> Your assignment
Report every line of the records that includes the word "agent".

> Data extract
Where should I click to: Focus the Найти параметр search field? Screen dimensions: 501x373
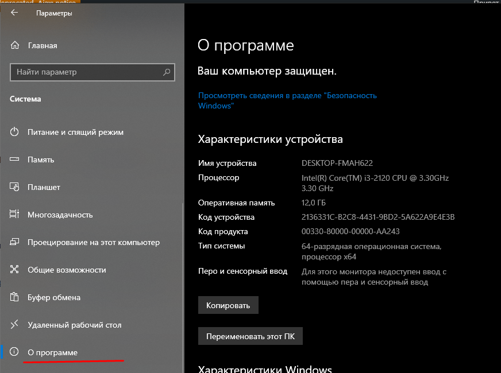pyautogui.click(x=86, y=72)
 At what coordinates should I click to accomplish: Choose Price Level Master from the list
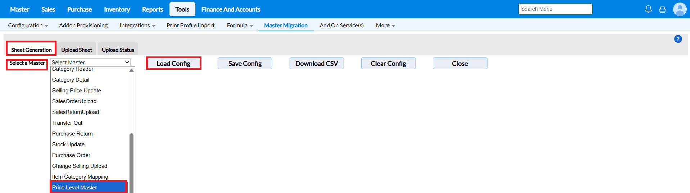pyautogui.click(x=74, y=188)
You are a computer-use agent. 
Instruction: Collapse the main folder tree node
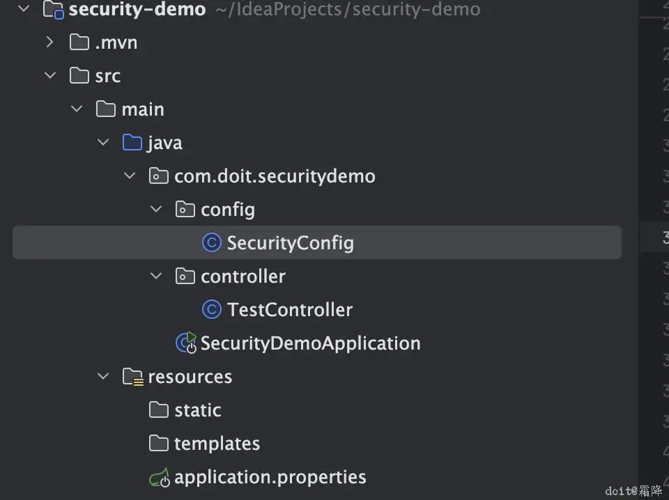pyautogui.click(x=77, y=109)
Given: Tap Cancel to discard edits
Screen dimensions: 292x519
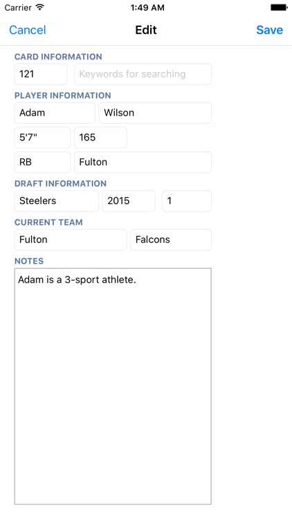Looking at the screenshot, I should click(28, 30).
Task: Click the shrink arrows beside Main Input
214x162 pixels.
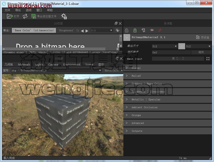Action: pyautogui.click(x=208, y=59)
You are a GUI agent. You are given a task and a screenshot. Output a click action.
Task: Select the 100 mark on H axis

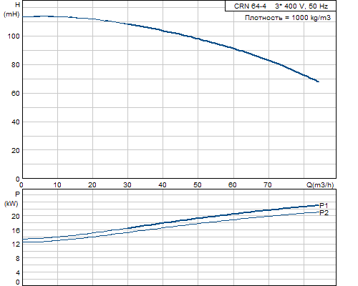coord(14,36)
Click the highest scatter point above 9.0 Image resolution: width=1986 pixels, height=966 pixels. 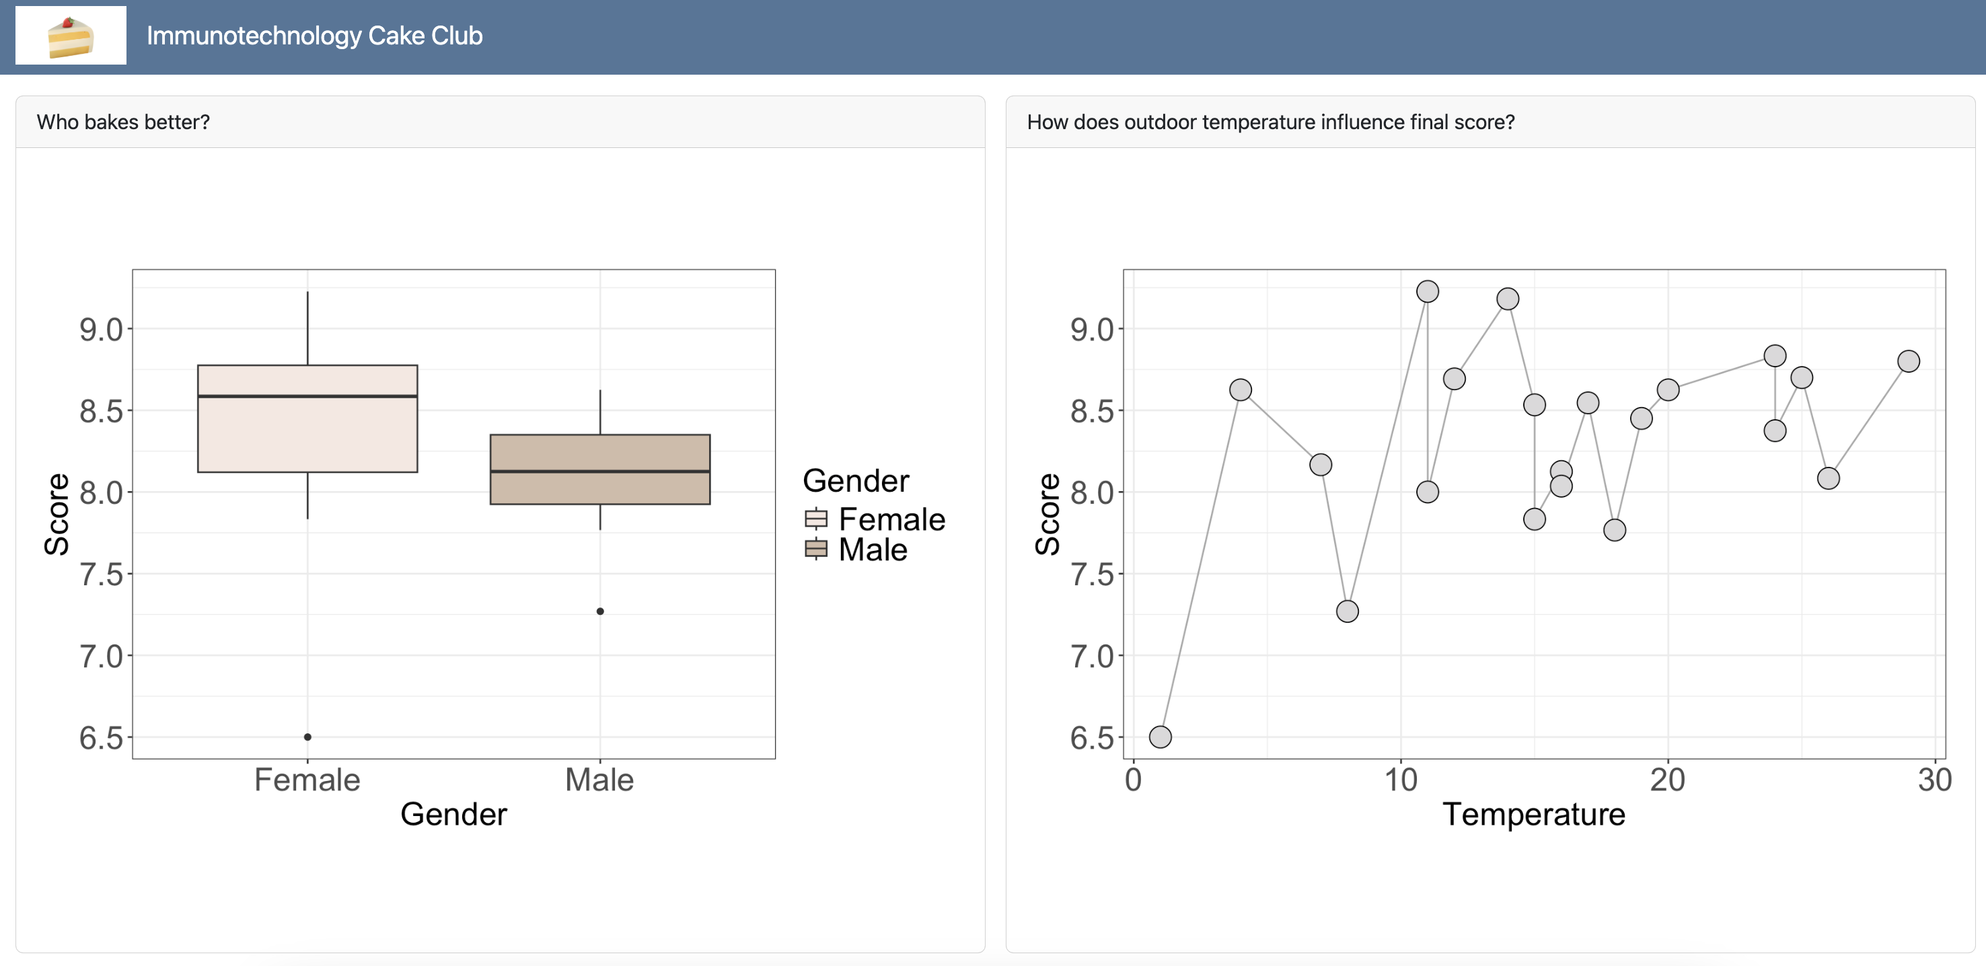tap(1428, 291)
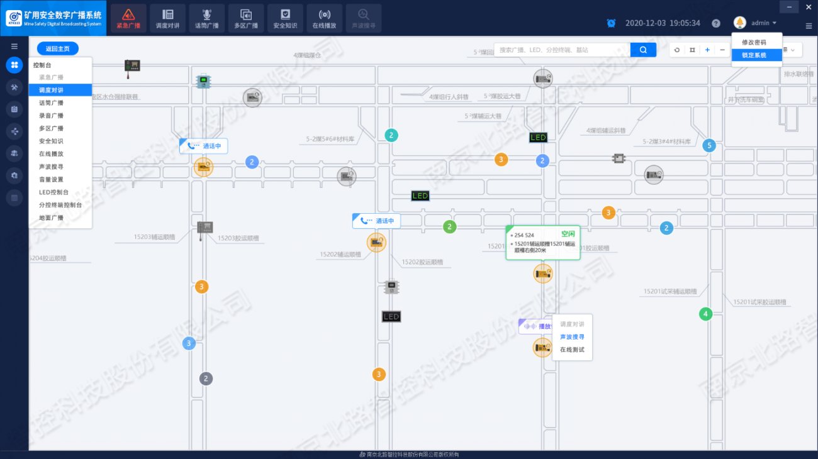Open 话筒广播 microphone broadcast in toolbar
This screenshot has width=818, height=459.
[206, 18]
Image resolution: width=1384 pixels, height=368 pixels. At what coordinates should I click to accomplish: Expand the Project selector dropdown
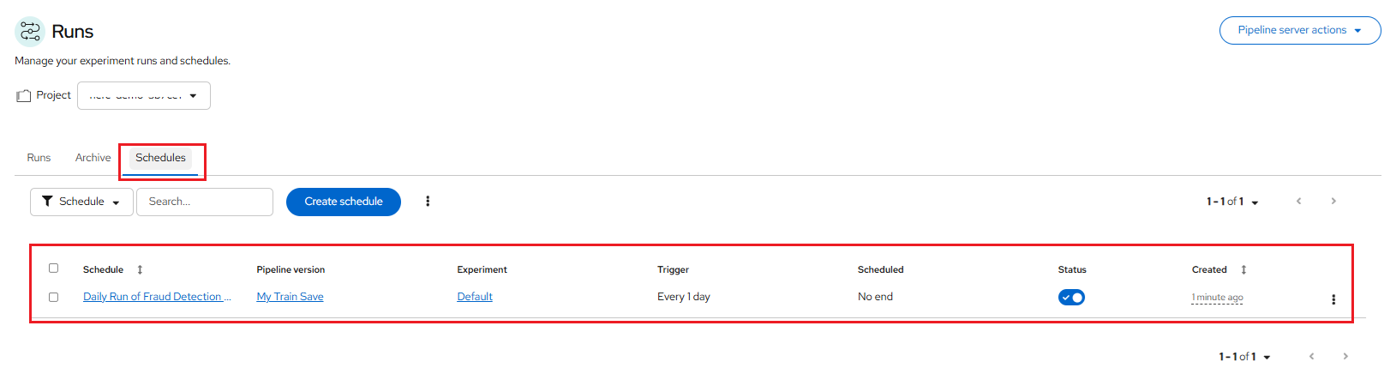pyautogui.click(x=144, y=96)
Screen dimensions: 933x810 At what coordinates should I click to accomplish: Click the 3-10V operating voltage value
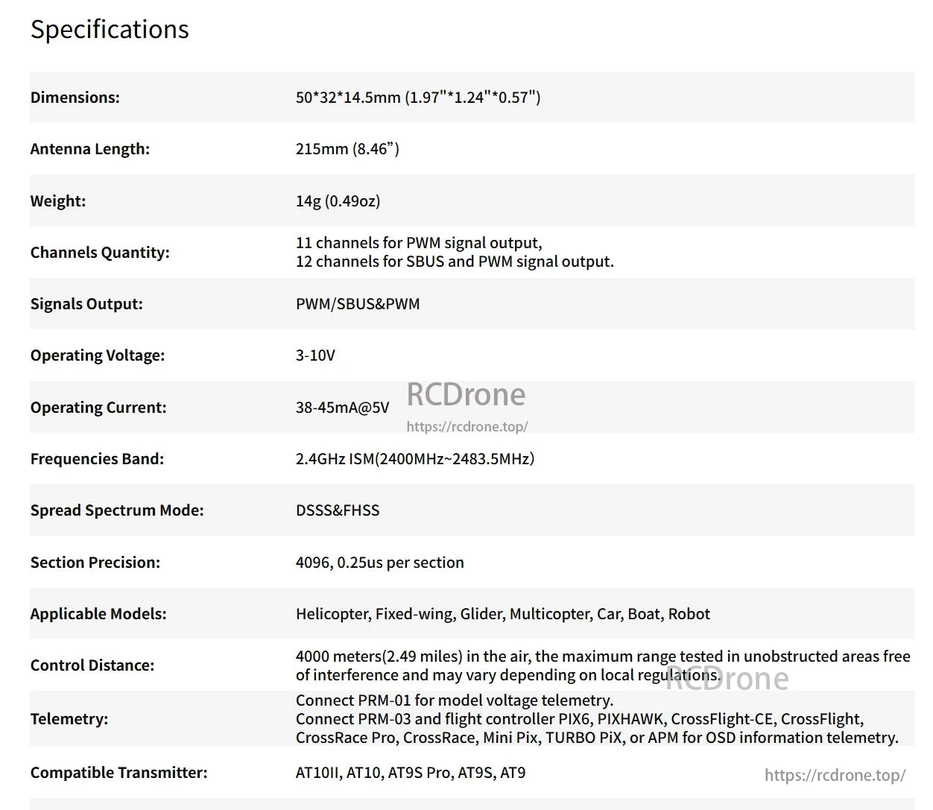click(315, 355)
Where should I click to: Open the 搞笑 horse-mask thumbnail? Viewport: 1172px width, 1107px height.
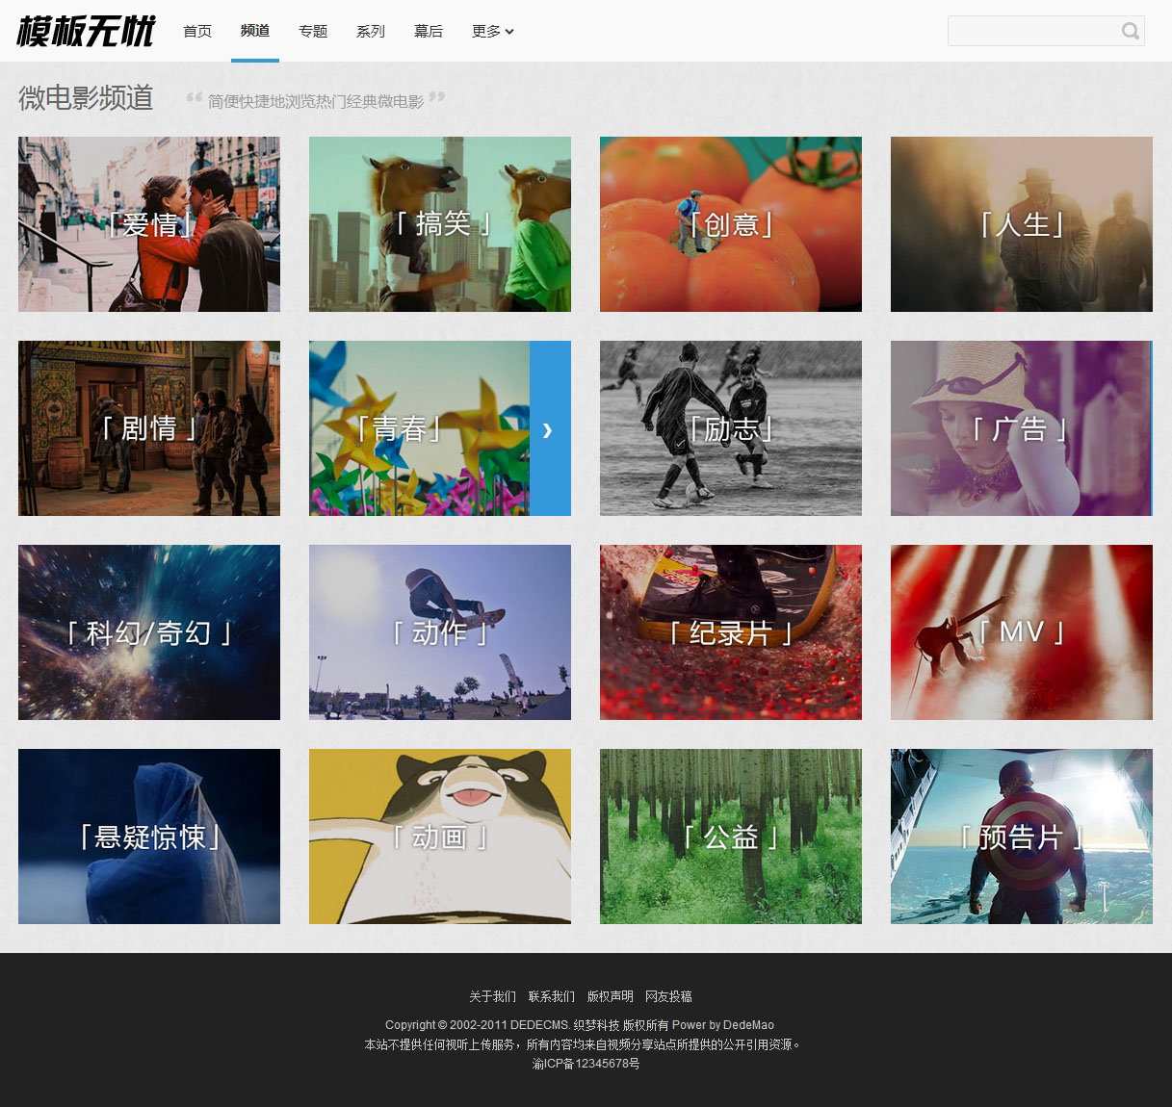pyautogui.click(x=440, y=224)
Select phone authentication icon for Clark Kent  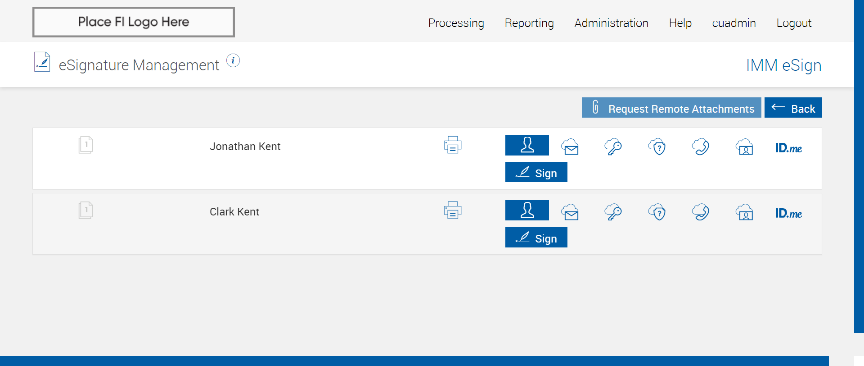pyautogui.click(x=701, y=212)
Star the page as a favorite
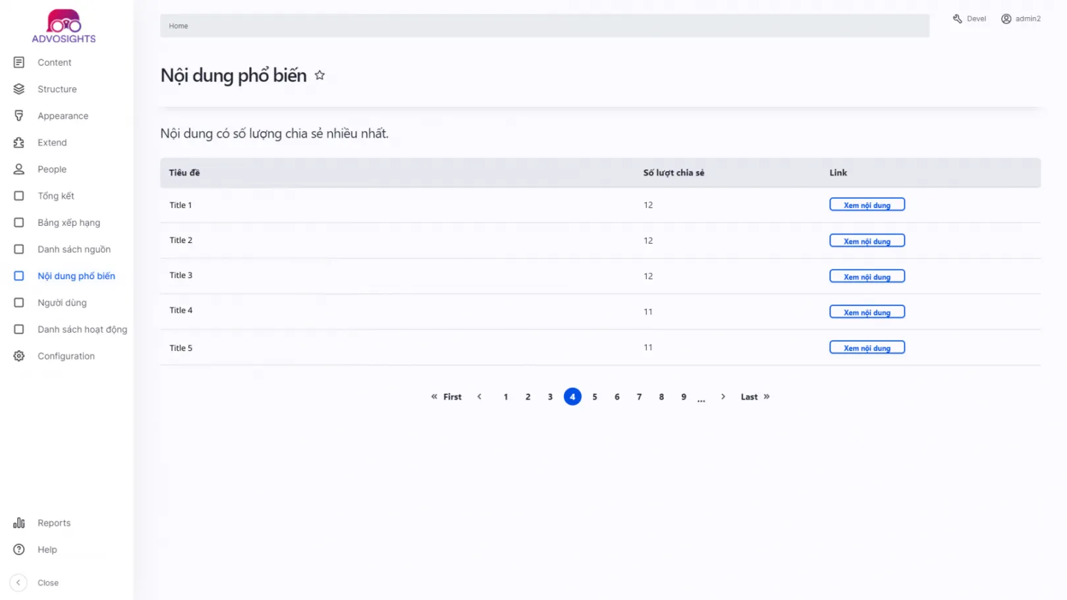 tap(320, 75)
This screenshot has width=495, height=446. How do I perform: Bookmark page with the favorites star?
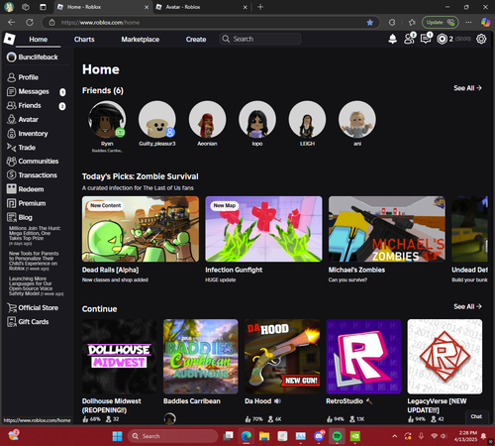click(370, 23)
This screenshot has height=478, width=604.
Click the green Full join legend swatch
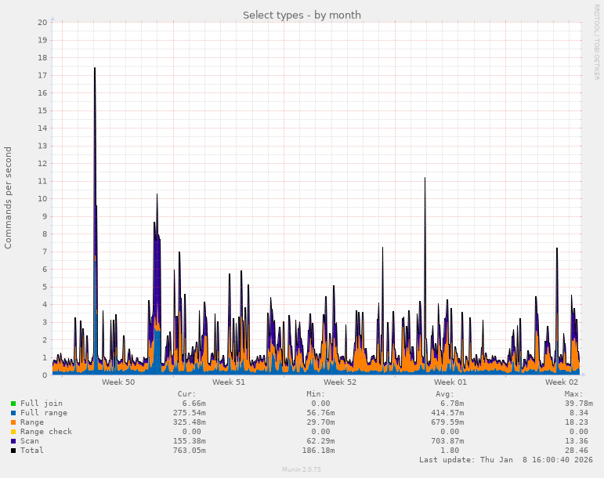pyautogui.click(x=13, y=403)
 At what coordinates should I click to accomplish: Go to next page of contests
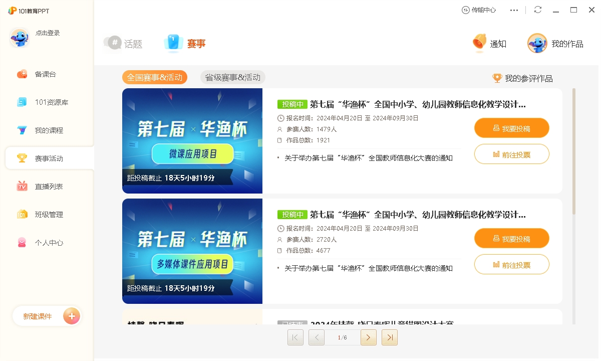coord(369,337)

> Written answer
You are a computer-use agent. 
You are a GUI agent. You are given a task and a screenshot. Output a click action.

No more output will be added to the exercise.